The optional plugins/flintagents/ module — gated by the flink-agents Maven
profile — provides bidirectional adapters for users who want to co-host our
agents inside an upstream runtime.
- Advanced CEP patterns for multi-agent coordination
- JMH benchmark suite for chat / embedding / vector memory hot paths
- HNSW-backed
VectorMemorySpec(JVector or Lucene) as a drop-in upgrade - Native PyFlink port of the memory primitives (currently: drive Java operators from Python — see docs/pyflink.md)

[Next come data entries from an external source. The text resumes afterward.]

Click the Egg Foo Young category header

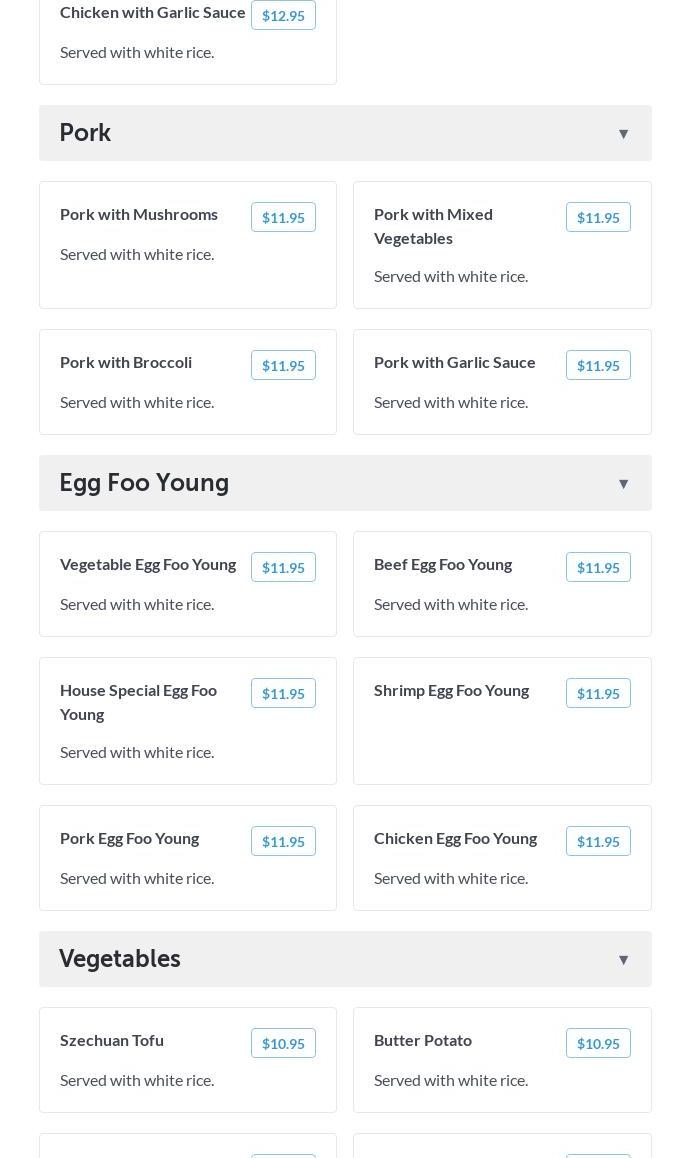(x=144, y=483)
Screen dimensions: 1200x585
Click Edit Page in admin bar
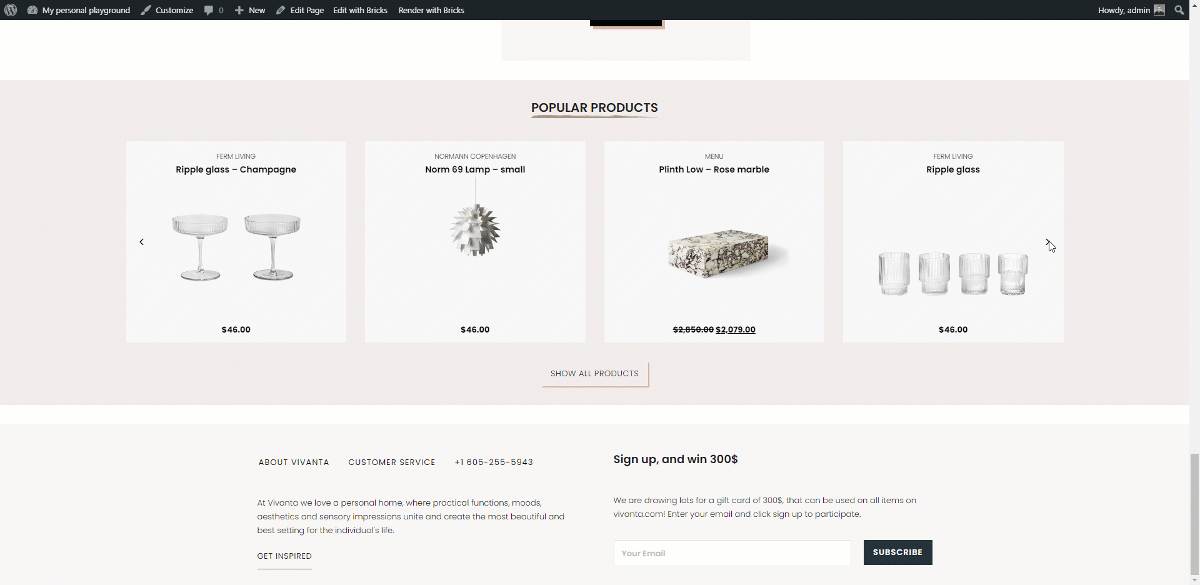300,10
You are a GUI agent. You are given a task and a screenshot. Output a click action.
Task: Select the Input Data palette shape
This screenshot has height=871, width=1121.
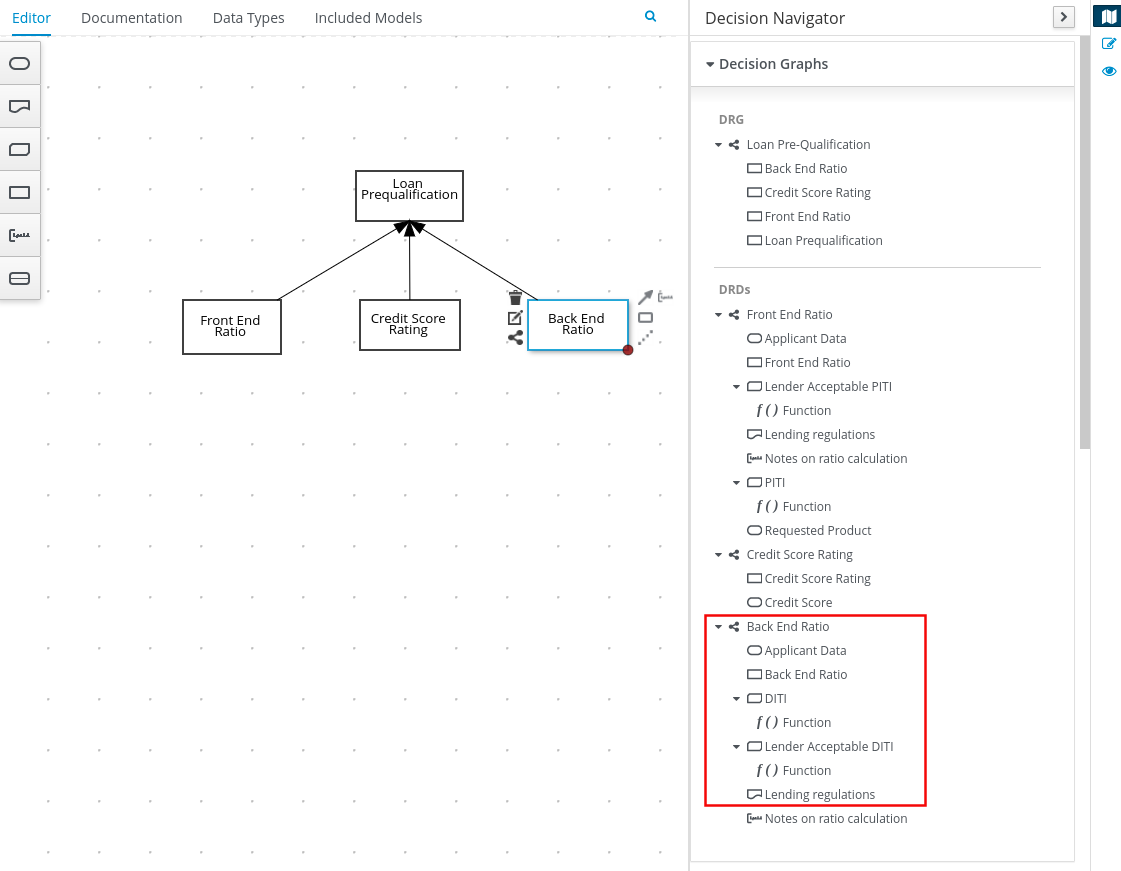[x=20, y=64]
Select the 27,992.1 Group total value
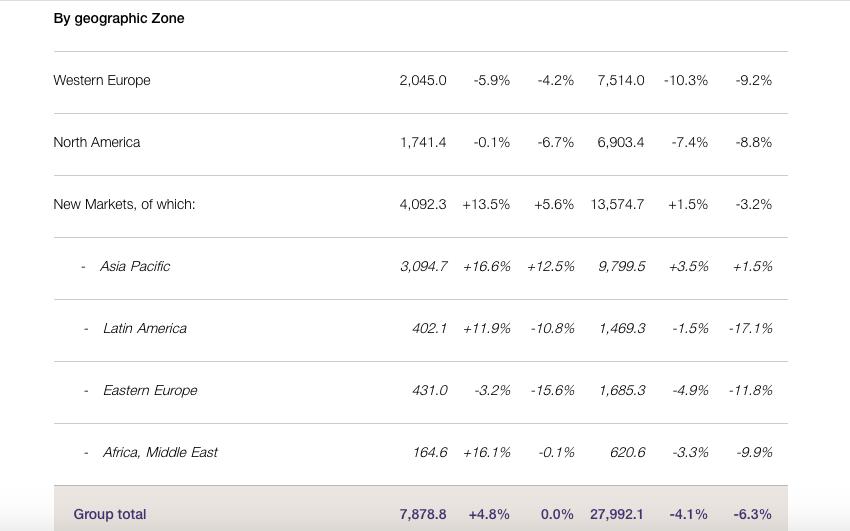This screenshot has height=531, width=850. (617, 514)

- Plugin refresh to upstream Flink Agents 0.3-SNAPSHOT
- Java 17+
- Maven 3.8+
- Apache Flink 1.20
- Docker or Podman (only for optional Postgres / Redis / Ollama services)
- Ollama (for local LLM examples)
Contributions welcome. Open an issue to report bugs, suggest features, or ask
questions. Pull requests appreciated — especially for additional
ChatConnection, EmbeddingConnection, LongTermMemoryStore, VectorStore,
InferenceConnection, and Channel<T> implementations.
Apache License 2.0. See LICENSE for details.